*Task goal*: Find every line in the records below that holds the word "agent" and copy it.

*Data supplied*:
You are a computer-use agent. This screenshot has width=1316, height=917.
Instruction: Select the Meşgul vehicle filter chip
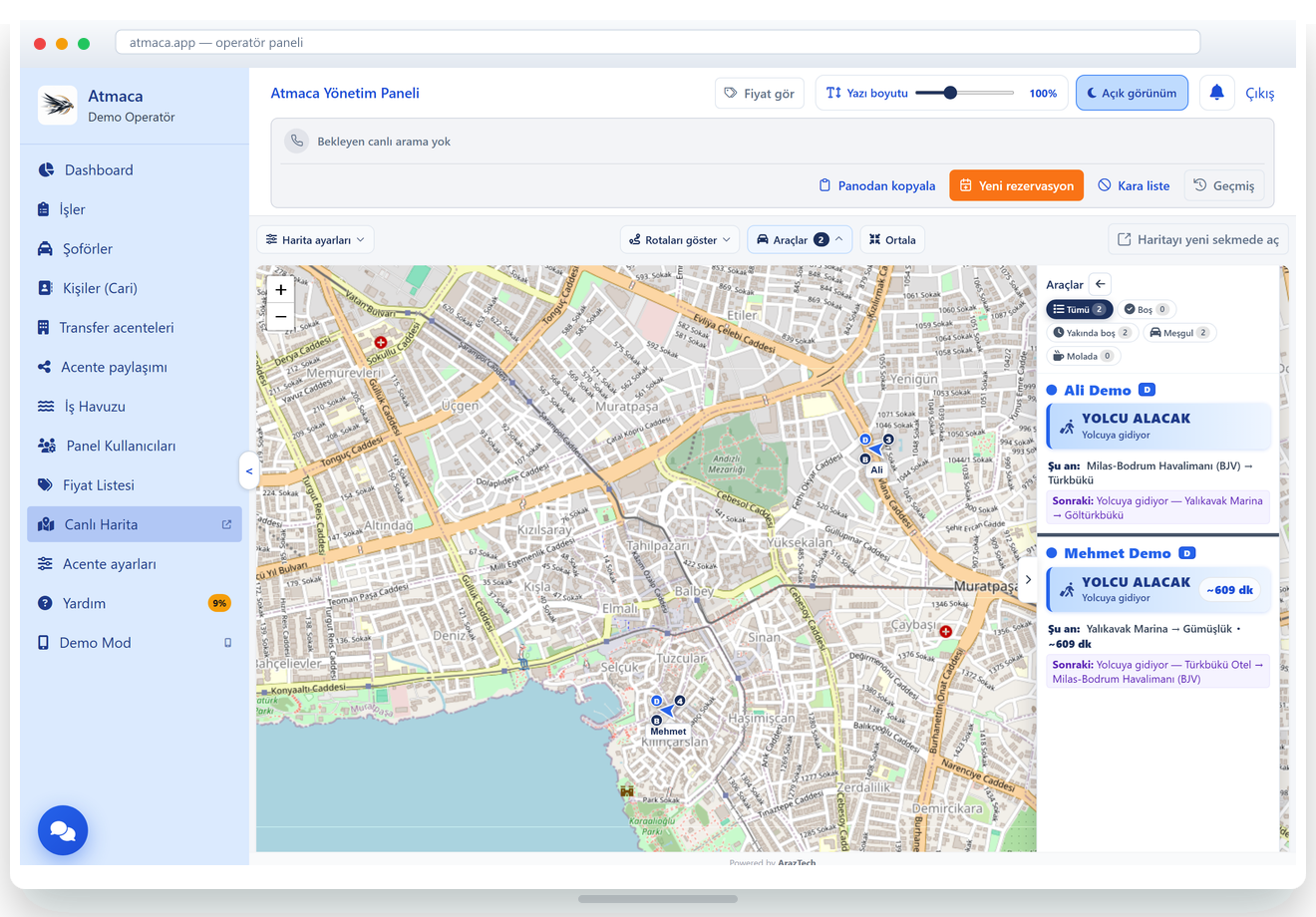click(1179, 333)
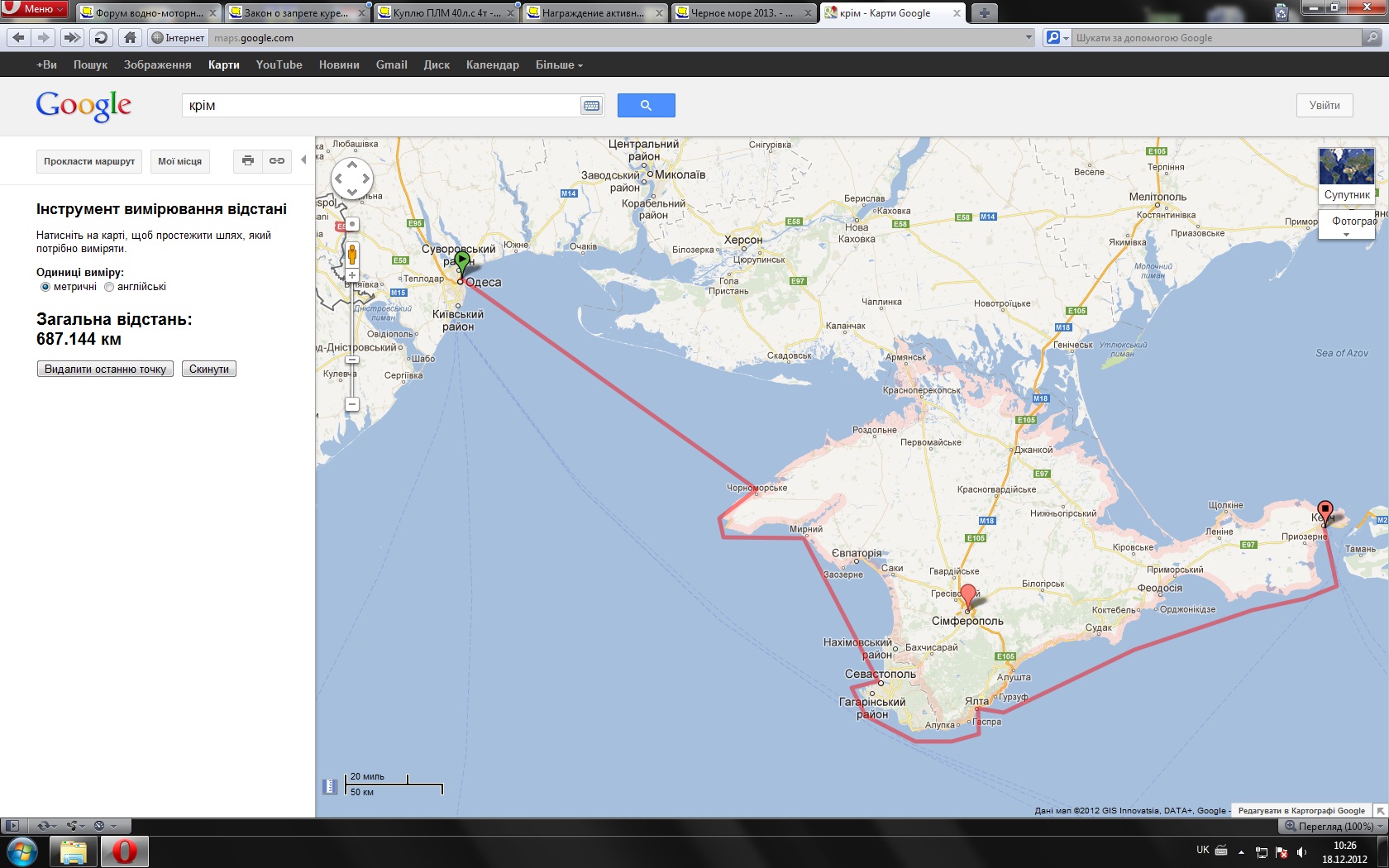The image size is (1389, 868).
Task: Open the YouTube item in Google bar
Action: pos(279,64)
* * *
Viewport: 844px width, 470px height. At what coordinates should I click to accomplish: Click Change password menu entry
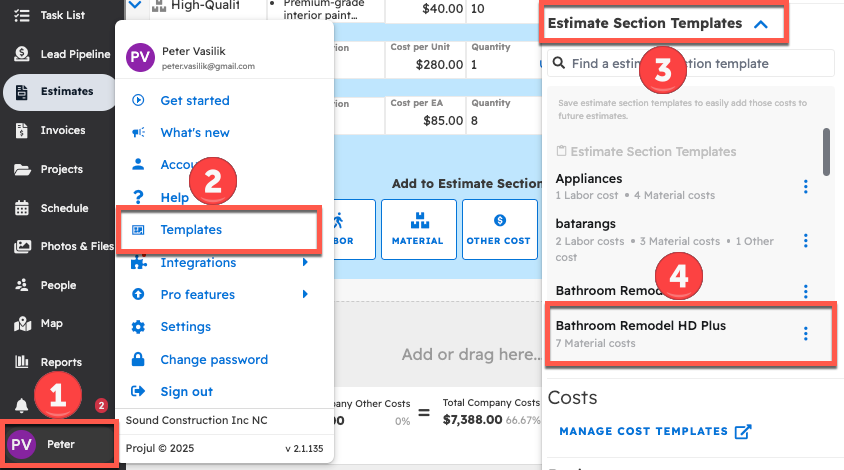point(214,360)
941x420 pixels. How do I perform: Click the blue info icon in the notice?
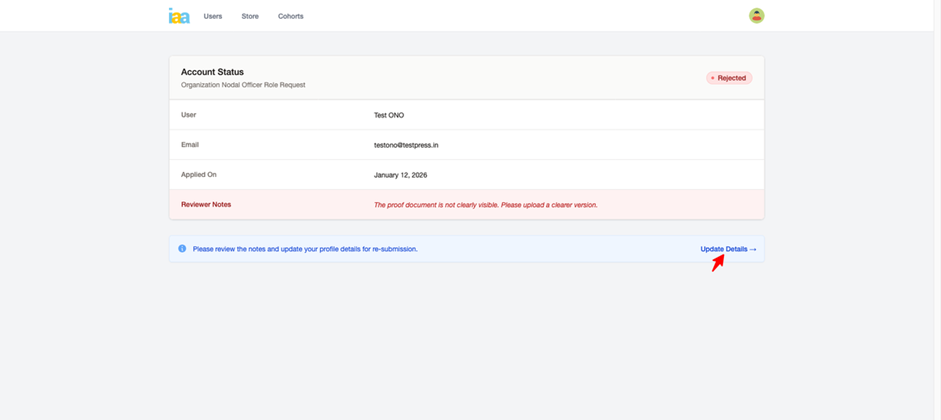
...
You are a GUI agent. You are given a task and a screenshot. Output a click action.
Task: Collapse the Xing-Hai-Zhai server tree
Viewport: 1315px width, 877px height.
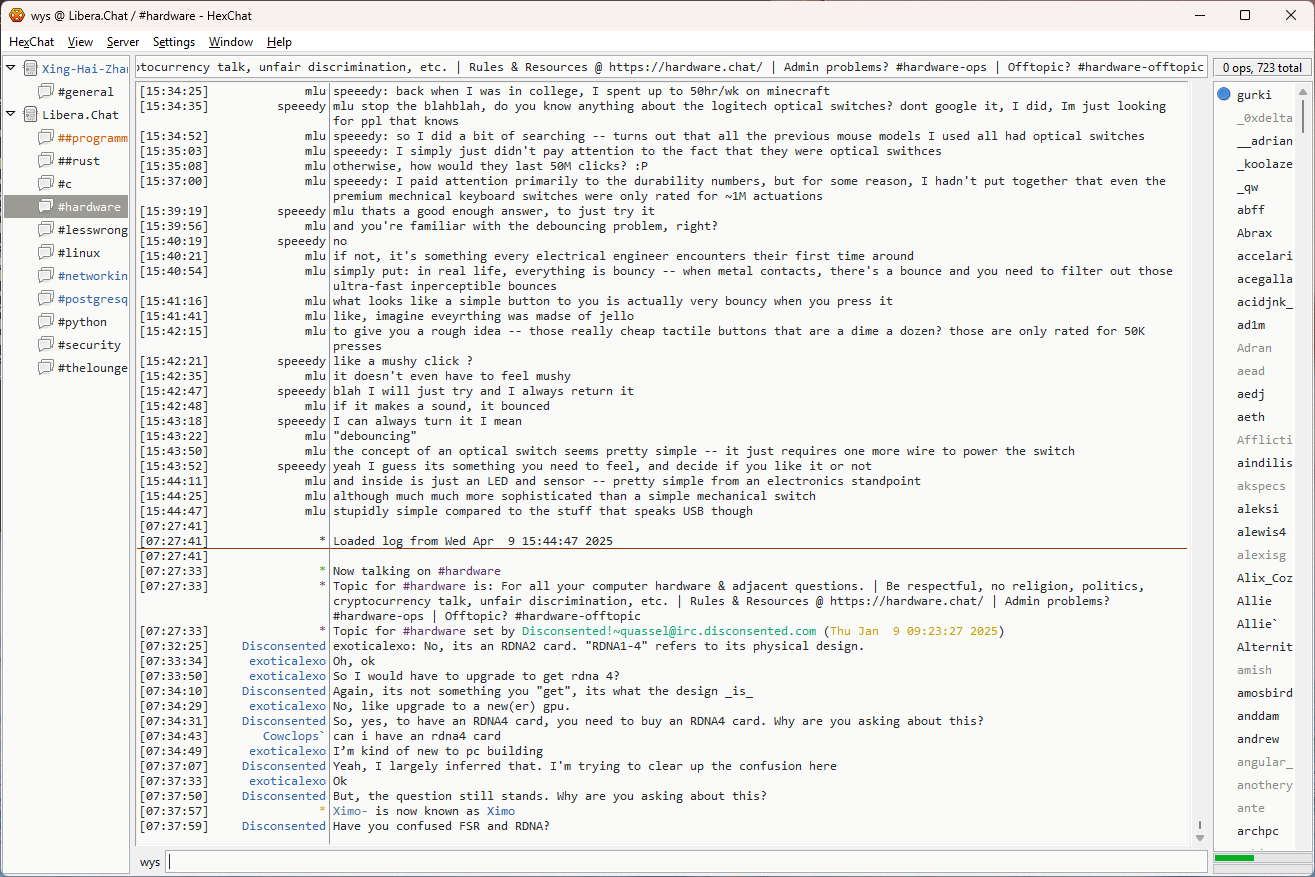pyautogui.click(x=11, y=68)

*Task solution*:
You are a computer-use agent. This screenshot has width=1316, height=917.
You are a GUI agent. You are given a task and a screenshot. Output a click action.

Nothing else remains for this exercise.